BRIEF.
Given the listing below, reproduce all of it exactly.

[THE INPUT — start]

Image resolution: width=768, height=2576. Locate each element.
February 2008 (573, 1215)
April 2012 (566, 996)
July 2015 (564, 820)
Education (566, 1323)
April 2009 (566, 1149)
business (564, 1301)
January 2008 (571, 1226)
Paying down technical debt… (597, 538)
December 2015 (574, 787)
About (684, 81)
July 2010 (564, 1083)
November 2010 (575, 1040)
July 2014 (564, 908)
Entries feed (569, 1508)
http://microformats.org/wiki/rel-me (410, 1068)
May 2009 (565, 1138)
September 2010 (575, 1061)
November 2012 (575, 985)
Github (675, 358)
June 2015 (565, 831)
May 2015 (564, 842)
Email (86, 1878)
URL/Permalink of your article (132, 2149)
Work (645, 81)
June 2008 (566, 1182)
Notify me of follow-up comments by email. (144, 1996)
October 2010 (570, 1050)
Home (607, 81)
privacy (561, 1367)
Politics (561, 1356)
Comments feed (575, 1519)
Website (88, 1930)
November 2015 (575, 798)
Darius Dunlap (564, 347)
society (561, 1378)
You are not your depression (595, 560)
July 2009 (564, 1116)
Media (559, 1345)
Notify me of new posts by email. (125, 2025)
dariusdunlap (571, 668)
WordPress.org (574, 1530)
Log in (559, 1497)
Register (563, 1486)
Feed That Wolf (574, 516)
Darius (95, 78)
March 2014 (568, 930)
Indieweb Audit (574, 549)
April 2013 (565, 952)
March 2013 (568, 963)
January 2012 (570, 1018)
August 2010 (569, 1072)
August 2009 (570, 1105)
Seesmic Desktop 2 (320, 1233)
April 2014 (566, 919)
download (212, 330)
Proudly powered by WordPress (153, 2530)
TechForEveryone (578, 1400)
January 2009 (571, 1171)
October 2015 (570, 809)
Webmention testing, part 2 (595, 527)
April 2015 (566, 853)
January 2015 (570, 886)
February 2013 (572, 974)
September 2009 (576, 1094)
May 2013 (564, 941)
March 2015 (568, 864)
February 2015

[THE INPUT — finish]

OUTPUT FOR THIS EXERCISE.
Image resolution: width=768, height=2576. Locate each element.
February 2008 (573, 1215)
April 2012 (566, 996)
July 2015 (564, 820)
Education (566, 1323)
April 2009 (566, 1149)
business (564, 1301)
January 2008 (571, 1226)
Paying down technical debt… (597, 538)
December 2015 (574, 787)
About (684, 81)
July 2010 (564, 1083)
November 2010 (575, 1040)
July 2014 (564, 908)
Entries feed (569, 1508)
http://microformats.org/wiki/rel-me (410, 1068)
May 2009 (565, 1138)
September 2010 (575, 1061)
November 2012 (575, 985)
Github (675, 358)
June 2015 (565, 831)
May 2015 (564, 842)
Email (86, 1878)
URL/Permalink of your article (132, 2149)
Work (645, 81)
June 2008 (566, 1182)
Notify me of follow-up comments by email. (144, 1996)
October 2010 (570, 1050)
Home (607, 81)
privacy (561, 1367)
Politics (561, 1356)
Comments feed (575, 1519)
Website (88, 1930)
November 2015 (575, 798)
Darius Dunlap (564, 347)
society (561, 1378)
You are not your depression (595, 560)
July 2009 (564, 1116)
Media (559, 1345)
Notify me of new posts by email. (125, 2025)
dariusdunlap (571, 668)
WordPress.org (574, 1530)
Log in (559, 1497)
Register (563, 1486)
Feed That Wolf (574, 516)
Darius (95, 78)
March 2014 (568, 930)
Indieweb Audit (574, 549)
April 2013 (565, 952)
March 2013 (568, 963)
January 2012 (570, 1018)
August 2010 (569, 1072)
August 2009 (570, 1105)
Seesmic Desktop 2 (320, 1233)
April 2014 (566, 919)
download (212, 330)
Proudly powered by WordPress (153, 2530)
TechForEveryone (578, 1400)
January 2009 (571, 1171)
October 2015 (570, 809)
Webmention testing, part 2 (595, 527)
April 2015 (566, 853)
January 2015 (570, 886)
February 2013 (572, 974)
September 2009 (576, 1094)
May 2013 (564, 941)
March 2015 (568, 864)
February 2015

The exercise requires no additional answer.